Amende honorable
Ô Dieu de mon berceau, sois le dieu de ma tombe !
LAMARTINE, Hymne au Christ.
I
Ô Christ, ta passion sera donc éternelle !
L’homme à percer ton cœur s’exerce chaque jour ;
Et l’affreux déicide, hélas ! se renouvelle
Sans lasser nos fureurs, pas plus que ton amour.
Toujours des voix en foule acclament ton supplice ;
Toujours, pour le subir, tu redescends du ciel.
Au pied du Golgotha, dans ton amer calice,
Chaque siècle en passant vient exprimer son fiel.
On t’ôte, on te redonne un sceptre dérisoire
Qui sert à te meurtrir sur tes âpres chemins ;
Et Pilate, impassible en son hideux prétoire,
Livre le sang du juste et s’en lave les mains.
Nous, indignes témoins de la grande agonie,
Réveillés par trois fois, nous dormons lâchement ;
Et plus d’un faible ami se cache ou te renie
Et ne t’avouera Dieu qu’à son dernier moment.
Donc tu mentais à l’homme, au ciel qui te délaisse :
L’arrêt en est porté par la foule et ses rois,
Et ce monde ironique, en raillant ta promesse,
Te crie : « Ô moribond, descends-tu de la croix ? »
L’orgueil du moindre enfant se rit de ta parole ;
Ta loi tombe à son tour sous le niveau fatal,
Et le peuple, en travail d’une nouvelle idole,
Court adorer ses dieux forgés dans le métal.
Te voilà donc vaincu par l’esprit, par le glaive !
Eh bien ! ton lourd tombeau tu le soulèveras ;
Entre tout ce qui tombe et tout ce qui s’élève,
Toi seul, ô divin mort, tu vis et tu vivras.
Tu t’es fait du Calvaire un trône impérissable ;
Et ton peuple, à genoux sur ces chastes hauteurs,
Verra tomber, ce soir, les empires de sable
Que dressaient contre Dieu des rois spoliateurs.
Même à cette heure, ô Christ, et sur tout notre globe,
Par delà ces docteurs ligués pour te honnir,
Tandis que les soldats tirent au sort ta robe,
Vois ces mille ouvriers de ton règne à venir !
Partout où l’âme est libre, où la terre est féconde,
Où règne un autre Dieu que l’or ou le canon,
C’est ta loi qui demeure, ô Christ ! ou qui se fonde ;
Nos dernières vertus ne germent qu’en ton nom.
Vainement s’unissaient, pour ébranler ton culte,
Le despote au sophiste et le peuple aux licteurs ;
Là-bas on meurt pour toi, si chez nous on t’insulte ;
Vois, combien de martyrs pour un blasphémateur !
Vois ces soldats enfants, ces vierges, ces lévites
Qui s’arment de ta croix et meurent sur l’autel ;
Tout ce peuple en pâture aux Nérons moscovites,
Et qui, te prouvant Dieu, se démontre immortel.
Vois, par delà les mers, se choquer ces armées :
La servitude expire et fait place à ta loi.
Tant de sang, tant de pleurs, de luttes enflammées,
C’est pour la liberté... je veux dire pour toi.
C’est pour toi, pour panser tes divines blessures,
Qu’autour des lits de mort et sur ces champs affreux
Des anges descendus touchent de leurs mains pures
Le sang noir des blessés et la chair des lépreux.
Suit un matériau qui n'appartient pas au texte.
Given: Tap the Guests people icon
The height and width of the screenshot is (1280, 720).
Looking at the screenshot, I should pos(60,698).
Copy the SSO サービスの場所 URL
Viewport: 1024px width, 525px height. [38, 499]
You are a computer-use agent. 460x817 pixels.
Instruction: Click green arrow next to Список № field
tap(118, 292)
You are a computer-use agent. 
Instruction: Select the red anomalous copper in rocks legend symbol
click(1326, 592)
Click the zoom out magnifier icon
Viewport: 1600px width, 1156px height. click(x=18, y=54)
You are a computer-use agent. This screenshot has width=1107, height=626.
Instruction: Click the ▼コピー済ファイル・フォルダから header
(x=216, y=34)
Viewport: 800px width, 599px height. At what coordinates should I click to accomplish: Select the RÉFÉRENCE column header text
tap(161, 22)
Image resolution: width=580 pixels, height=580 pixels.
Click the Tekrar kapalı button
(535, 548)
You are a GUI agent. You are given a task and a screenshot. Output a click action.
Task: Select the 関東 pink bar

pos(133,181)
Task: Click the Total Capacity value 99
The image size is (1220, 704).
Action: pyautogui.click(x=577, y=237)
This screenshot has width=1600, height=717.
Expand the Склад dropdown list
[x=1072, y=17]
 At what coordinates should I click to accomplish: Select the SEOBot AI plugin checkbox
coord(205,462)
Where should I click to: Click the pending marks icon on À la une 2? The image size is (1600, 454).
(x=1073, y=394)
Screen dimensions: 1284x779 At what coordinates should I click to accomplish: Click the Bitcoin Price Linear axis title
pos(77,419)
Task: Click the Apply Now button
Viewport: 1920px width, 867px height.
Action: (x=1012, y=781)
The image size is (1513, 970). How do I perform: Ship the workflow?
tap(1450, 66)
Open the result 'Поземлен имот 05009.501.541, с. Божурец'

On les trouve à genoux sous les gibets infâmes ;
Chez tous les délaissés, innocents ou pervers,
Elles vont, sans frémir, humbles et fortes femmes,
Épouser tes douleurs au bout de l’univers.
C’est pour planter ta croix qu’on découvre des mondes.
Vers l’antique Orient ramenant nos vaisseaux,
La barque d’un apôtre y rend les mers fécondes.
Partout ton labarum précéda nos drapeaux.
Ton astre, que suivaient les bergers et les mages,
Partout annonce à l’homme une plus douce loi ;
Chez les peuples enfants visités par nos sages,
Le véritable jour ne luira qu’avec toi.
En vain nous y portons notre science humaine,
Nous leur prêtons nos arts, nos lois, nos chars de feu ;
La raison s’est éteinte et l’âme existe à peine
Dans ces mondes vieillis qui ne t’ont pas pour Dieu.
II
Et voilà qu’on proclame, – ô siècle de chimères ! –
Que ta parole, ô Christ, pâlit à nos lumières ;
Voilà qu’au Dieu vivant un ver se dit pareil,
Et que la lampe insulte aux clartés du soleil !
Ainsi tu fis de nous ton image suprême
Pour aider notre orgueil à s’adorer lui-même !
Ce ciel vide de toi, ces œuvres de ta main
N’ont pour veiller sur eux que le regard humain !
Dans leur éternité, ces mers, ce monde immense,
Ce peuple de soleils flottent sans providence ;
Nul n’a tracé leur route et nul ne les connaît,
Hors l’insecte pensant qui meurt sitôt qu’il naît.
Le monde a pour raison le seul esprit de l’homme,
Et Dieu tient tout entier dans le mot qui le nomme.
Prenez-le donc ce mot, dans son inanité,
Et tâchez d’en nourrir la triste humanité !
Servez au lieu du Christ, au lieu du pain des anges,
Servez aux affamés vos formules étranges.
À qui pleure une mère, un enfant, une sœur,
Offrez ce Dieu sans voix, sans regard et sans cœur ;
Donnez-le pour richesse à ces pauvres chaumières,
À nos temps assombris donnez-le pour lumières ;
Donnez-le pour espoir aux veuves, aux mourants,
Pour seul juge aux vaincus, pour seul frein aux tyrans.
Tâchez que l’univers un moment le proclame,
Ce Dieu que chacun fait et défait dans son âme,
Qui pense avec Socrate et meurt avec Caton,
Mais qui rugit aussi dans le tigre et Néron ;
Qui chez un Attila se retrouve et s’adore ;
Qui, couvé dans la brute, en Marat vient éclore ;
Qui siffle avec le fouet du planteur insolent,
Et, dans la main du Czar, s’allonge en knout sanglant.
Sur le trône du Christ faites qu’il règne une heure ;
Puis comptez nos vertus ! Voyez ce qui demeure,
Et ce qu’un pareil Dieu garde à l’humanité
De justice et d’amour, surtout de liberté.
Prophètes du néant, voyez ! le ciel est vide ;
La prière tarit sous votre souffle aride ;
Gardant pour dieux secrets le dédain et l’orgueil,
L’homme a la haine au cœur et l’ironie à l’œil.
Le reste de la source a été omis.